══ Data to use ══

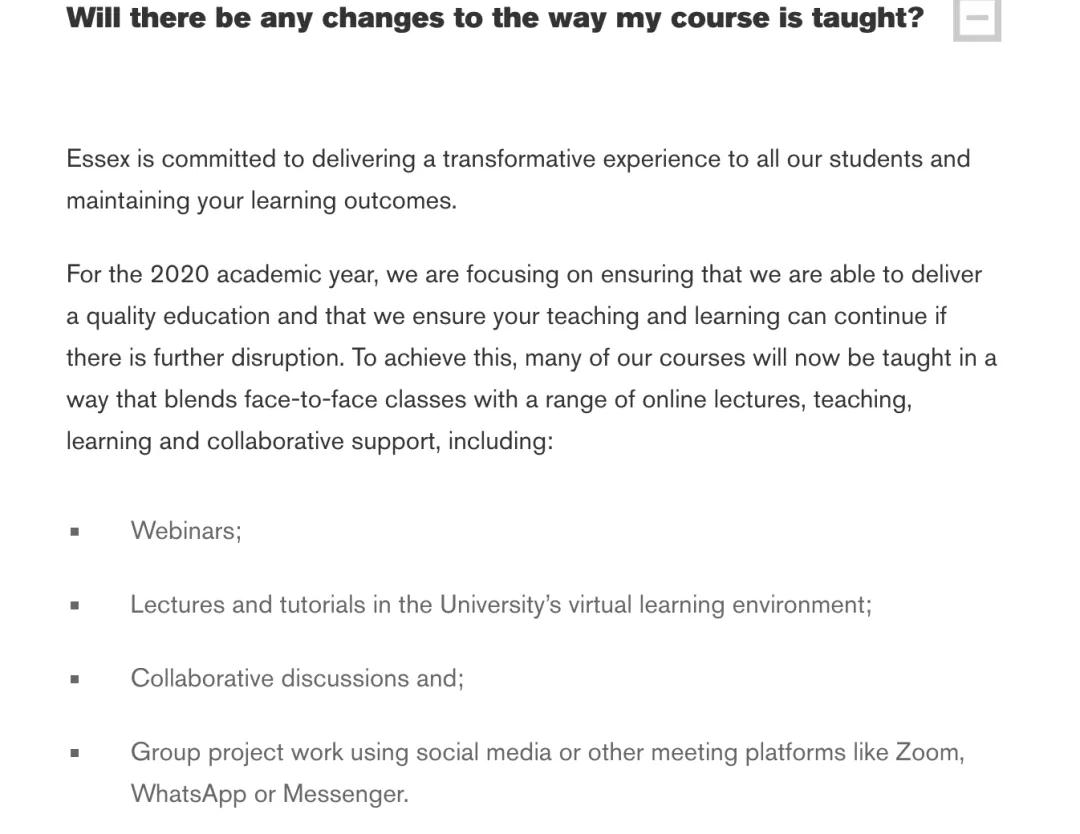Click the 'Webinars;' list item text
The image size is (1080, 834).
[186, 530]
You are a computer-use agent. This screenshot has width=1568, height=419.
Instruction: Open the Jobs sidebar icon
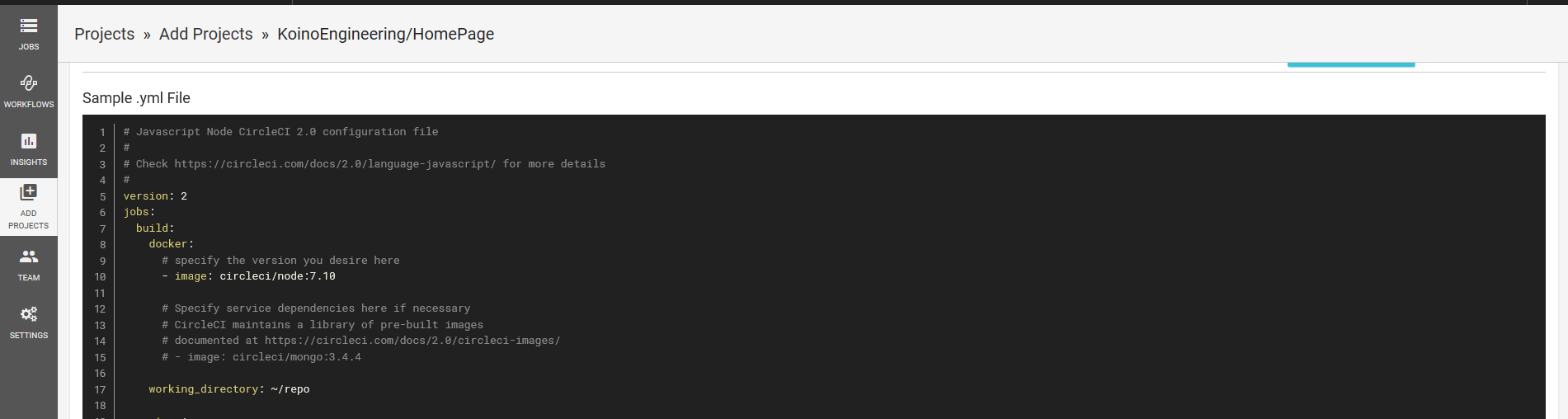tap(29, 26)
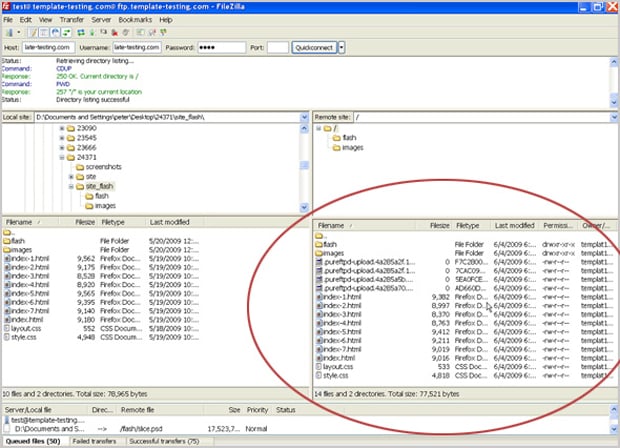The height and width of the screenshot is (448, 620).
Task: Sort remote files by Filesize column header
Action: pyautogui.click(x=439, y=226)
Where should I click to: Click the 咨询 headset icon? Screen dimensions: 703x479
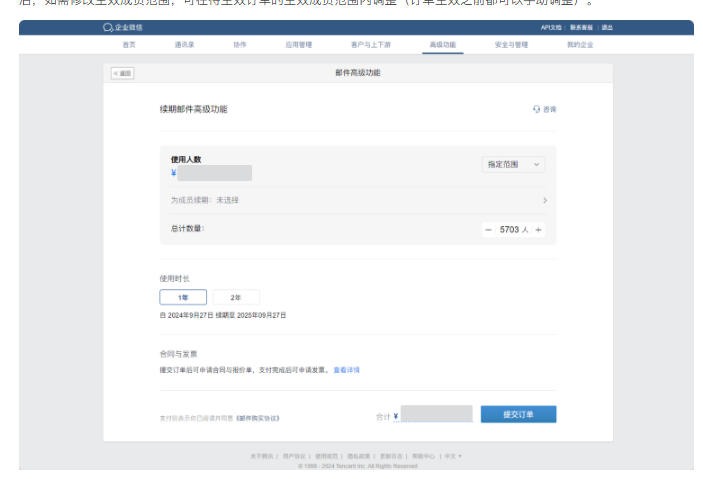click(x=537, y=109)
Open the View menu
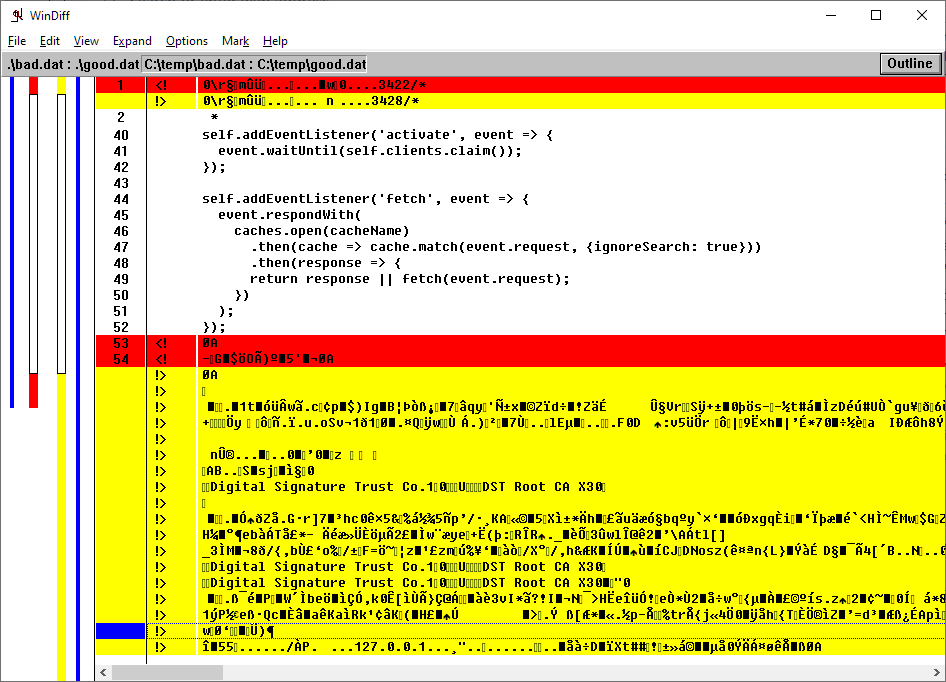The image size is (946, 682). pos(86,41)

═══

Work instructions = Starting at the line that contains "Instruction: Open the Jobs sidebar icon", output every line through the end of the data, both ends included, and nothing else; pictures stay out.

Exercise output =
Instruction: Open the Jobs sidebar icon
tap(29, 26)
The height and width of the screenshot is (448, 620).
Task: Sort remote files by Filesize column header
Action: pyautogui.click(x=439, y=226)
Where should I click to: Click the 咨询 headset icon? Screen dimensions: 703x479
click(x=537, y=109)
Open the View menu
The image size is (946, 682). pos(86,41)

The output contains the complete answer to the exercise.